Автор, однако, не ограничивался сказанным: дело не только в том, что захватчики разрушали здания – старая архитектура не несла в себе национального духа и потому все равно была обречена на забвение. Действительно, в отличие от Запада, где архитектурные шедевры, подобные Кёльнскому собору, создавались усилиями сменявших друг друга поколений, в России, согласно Пассеку, масштабные сооружения возводились самовластным повелением одного человека[54]. В результате они не были «излиянием полноты религиозного чувства целой массы народа»[55]. Получавшие власть князья усвоили привычку сносить и перестраивать здания, потакая собственным вкусам и нуждам. По словам автора, кремлевские комплексы в таких городах, как Новгород и Ярославль или даже в Москве, неоднократно сносились и перестраивались, и поэтому в них мало что восходит к периоду до XV столетия. Даже церкви и монастыри слишком новы для того, чтобы считаться воплощением самой народной жизни. Сакральные сооружения, будучи явлениями привнесенными, наскоро возводились и столь же стремительно разрушались. Архитектурное искусство, которое пришло на Русь из Греции вместе с православием, по словам Пассека, «не успело у нас ни развиться во всей полноте и торжественности, ни сделаться национальным – и было подавлено монголами вместе с жизнью нашего отечества»[56]. Начиная с XV века, когда Русь вернула себе независимость, а возведение церквей возобновилось, архитектурные стили начали заимствоваться у итальянцев, а о национальной самобытности вновь не было речи. Пассек не доволен московским Кремлем, который кажется ему слишком эклектичным: несмотря на то, что его башни, храмы и палаты строились примерно в одно и то же время, к ним приложили руку многие иностранные архитекторы[57]. Говоря все это, автор косвенно признает, что древнее наследие Руси имеет ограниченную ценность; хотя Пассек и призывает изучать его, оно для него повествует всего лишь «о кровавых битвах и младенческом возрасте нашего отечества»[58]. Иными словами, плачевное состояние архитектурного наследия свидетельствует о травматической истории и культурном разрыве между элитой и народом, поощряя чувство национальной ущербности. Согласно этой логике, чем скуднее архитектурное наследие, тем красноречивее послание, которое оно в себе несет.

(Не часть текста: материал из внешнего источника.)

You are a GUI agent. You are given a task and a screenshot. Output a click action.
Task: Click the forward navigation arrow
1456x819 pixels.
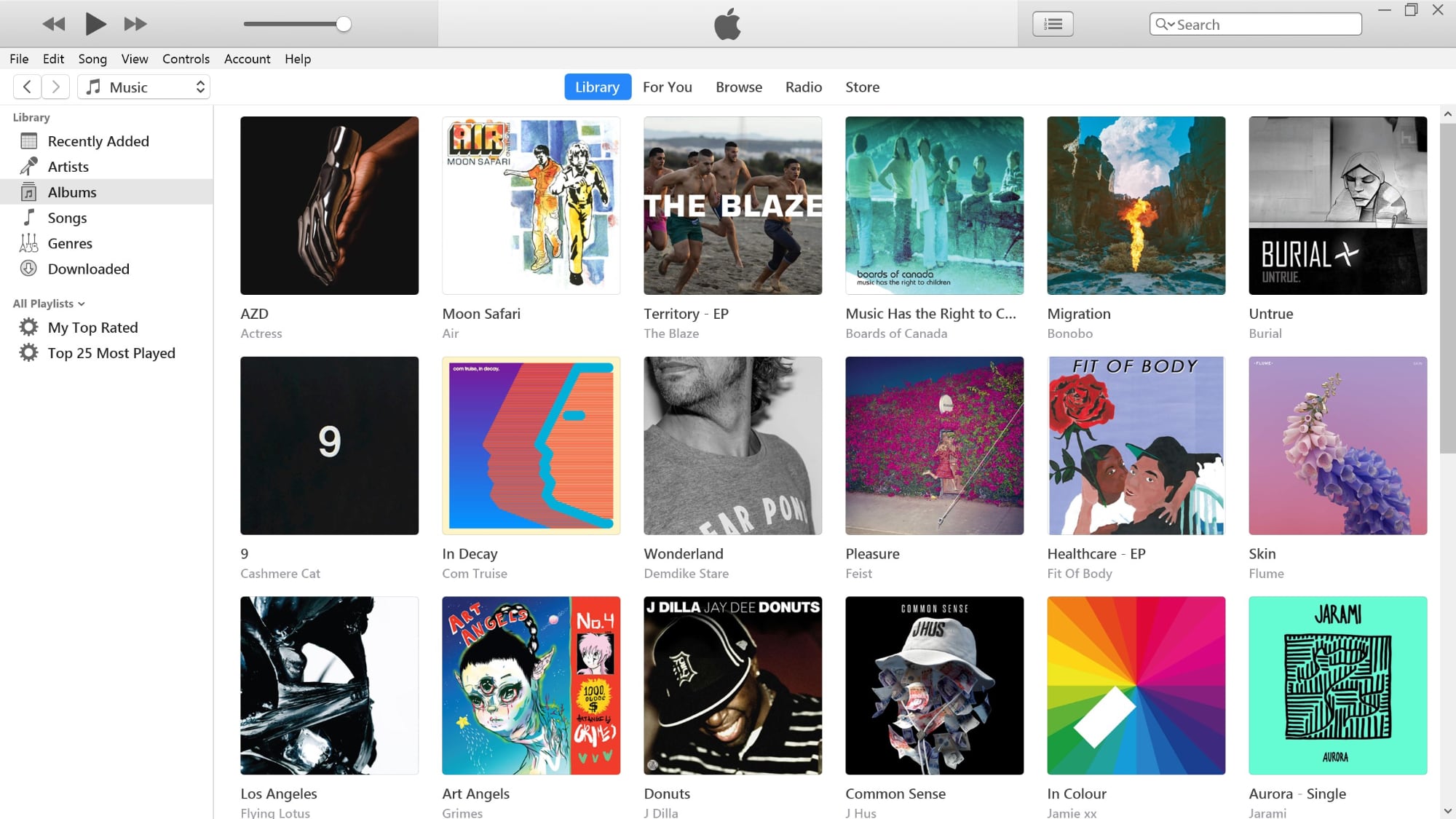tap(57, 87)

В качестве еще одного фактора, обусловившего скудость русской архитектуры, Пассек рассматривает природу православной веры. В отличие от католицизма, который он считает агрессивным и самоуверенным вероисповеданием, тяготеющим к мирской пышности, сопротивляющимся внешним влияниям и старающимся навязать себя всем народам, православие более созерцательно и веротерпимо. Оно ориентировано на внутреннюю благодать, не пытается обратить духовный поиск в материальные воплощения и потому менее заинтересовано в архитектуре как таковой[59]. Поскольку православие пренебрегало архитектурными формами, сохранившиеся в России памятники столь малочисленны. Разумеется, с позиций современной историографии подобные взгляды следует признать несостоятельными. Ведь наличие церквей было одинаково важно и для прихожан, и для церковных властей, а постоянные «обновления» и реконструкции не только имели целью поддержание преемственности в богослужении, но и должны были во внешнем облике храмов запечатлеть величие Бога. Красота церкви считалась не зависящей от ее древности. Пока церковное здание сохраняет свою святость, оно продолжает оставаться той же самой церковью независимо от того, насколько радикально его перестраивали. Новая церковь черпает святость исключительно из своего местоположения, а не из стилистического сходства со своей предшественницей[60]. В аргументах Пассека перефразируется мысль о том, что Россия отстранена от мира сего. Его взглядам присуща странная смесь романтических идей, включая представление об уникальной духовной идентичности русского народа, убежденность в его виктимизации, осознание резких исторических разрывов, делающих прошлое дефектным и непривлекательным, пристрастие к органицистскому пониманию целостности и преемственности, а также поиск незамутненных и аутентичных истоков. Подобная система ценностей заставляет его третировать разорванную и гибридную русскую историю и пренебрежительно отзываться о ее древнем наследии.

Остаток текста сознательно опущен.